The task
Output every entry below exactly as it is written.

Data for processing
******************************
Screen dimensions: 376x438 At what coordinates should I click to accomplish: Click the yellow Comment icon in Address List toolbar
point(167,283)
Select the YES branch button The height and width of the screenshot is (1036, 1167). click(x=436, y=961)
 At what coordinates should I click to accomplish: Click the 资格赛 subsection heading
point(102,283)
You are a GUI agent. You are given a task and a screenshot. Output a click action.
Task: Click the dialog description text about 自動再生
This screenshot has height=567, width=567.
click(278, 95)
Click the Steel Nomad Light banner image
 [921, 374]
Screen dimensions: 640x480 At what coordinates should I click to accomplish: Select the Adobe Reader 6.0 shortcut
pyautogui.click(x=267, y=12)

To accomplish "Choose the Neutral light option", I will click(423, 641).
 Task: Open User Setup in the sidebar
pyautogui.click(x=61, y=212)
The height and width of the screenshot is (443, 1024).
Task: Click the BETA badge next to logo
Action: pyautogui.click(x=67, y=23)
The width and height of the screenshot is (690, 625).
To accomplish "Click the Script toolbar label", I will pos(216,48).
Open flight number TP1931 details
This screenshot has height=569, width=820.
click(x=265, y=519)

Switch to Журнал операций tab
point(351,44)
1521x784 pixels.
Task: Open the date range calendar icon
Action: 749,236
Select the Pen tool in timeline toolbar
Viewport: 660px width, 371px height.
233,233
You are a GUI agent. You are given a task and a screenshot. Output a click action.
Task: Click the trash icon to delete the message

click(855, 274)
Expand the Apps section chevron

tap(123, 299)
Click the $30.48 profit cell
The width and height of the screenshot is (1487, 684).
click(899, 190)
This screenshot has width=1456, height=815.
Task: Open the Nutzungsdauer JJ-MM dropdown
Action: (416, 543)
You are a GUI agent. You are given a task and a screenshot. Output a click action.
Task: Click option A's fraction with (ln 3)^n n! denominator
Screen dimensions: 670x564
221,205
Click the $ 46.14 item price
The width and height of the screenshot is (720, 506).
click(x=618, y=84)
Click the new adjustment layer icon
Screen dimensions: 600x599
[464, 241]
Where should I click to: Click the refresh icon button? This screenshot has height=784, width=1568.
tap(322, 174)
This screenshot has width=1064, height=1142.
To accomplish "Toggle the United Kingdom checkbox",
******************************
Output of the task
Screen dimensions: 376x438 At what coordinates should I click to accomplish: Click the yellow Comment icon in Address List toolbar
point(167,283)
Select the YES branch button The height and width of the screenshot is (1036, 1167). click(x=436, y=961)
 At what coordinates should I click to accomplish: Click the 资格赛 subsection heading
point(102,283)
You are a GUI agent. You are given a task and a screenshot. Output a click action.
Task: Click the dialog description text about 自動再生
This screenshot has height=567, width=567.
click(278, 95)
Click the Steel Nomad Light banner image
 [921, 374]
Screen dimensions: 640x480 At what coordinates should I click to accomplish: Select the Adobe Reader 6.0 shortcut
pyautogui.click(x=267, y=12)

To accomplish "Choose the Neutral light option", I will click(423, 641).
 Task: Open User Setup in the sidebar
pyautogui.click(x=61, y=212)
The height and width of the screenshot is (443, 1024).
Task: Click the BETA badge next to logo
Action: pyautogui.click(x=67, y=23)
The width and height of the screenshot is (690, 625).
To accomplish "Click the Script toolbar label", I will pos(216,48).
Open flight number TP1931 details
This screenshot has height=569, width=820.
click(x=265, y=519)

Switch to Журнал операций tab
point(351,44)
1521x784 pixels.
Task: Open the date range calendar icon
Action: 749,236
Select the Pen tool in timeline toolbar
Viewport: 660px width, 371px height.
233,233
You are a GUI agent. You are given a task and a screenshot. Output a click action.
Task: Click the trash icon to delete the message

click(855, 274)
Expand the Apps section chevron

tap(123, 299)
Click the $30.48 profit cell
The width and height of the screenshot is (1487, 684).
click(899, 190)
This screenshot has width=1456, height=815.
Task: Open the Nutzungsdauer JJ-MM dropdown
Action: (416, 543)
You are a GUI agent. You are given a task and a screenshot. Output a click action.
Task: Click option A's fraction with (ln 3)^n n! denominator
Screen dimensions: 670x564
221,205
Click the $ 46.14 item price
The width and height of the screenshot is (720, 506).
click(x=618, y=84)
Click the new adjustment layer icon
Screen dimensions: 600x599
[464, 241]
Where should I click to: Click the refresh icon button? This screenshot has height=784, width=1568.
tap(322, 174)
This screenshot has width=1064, height=1142.
To accomplish "Toggle the United Kingdom checkbox",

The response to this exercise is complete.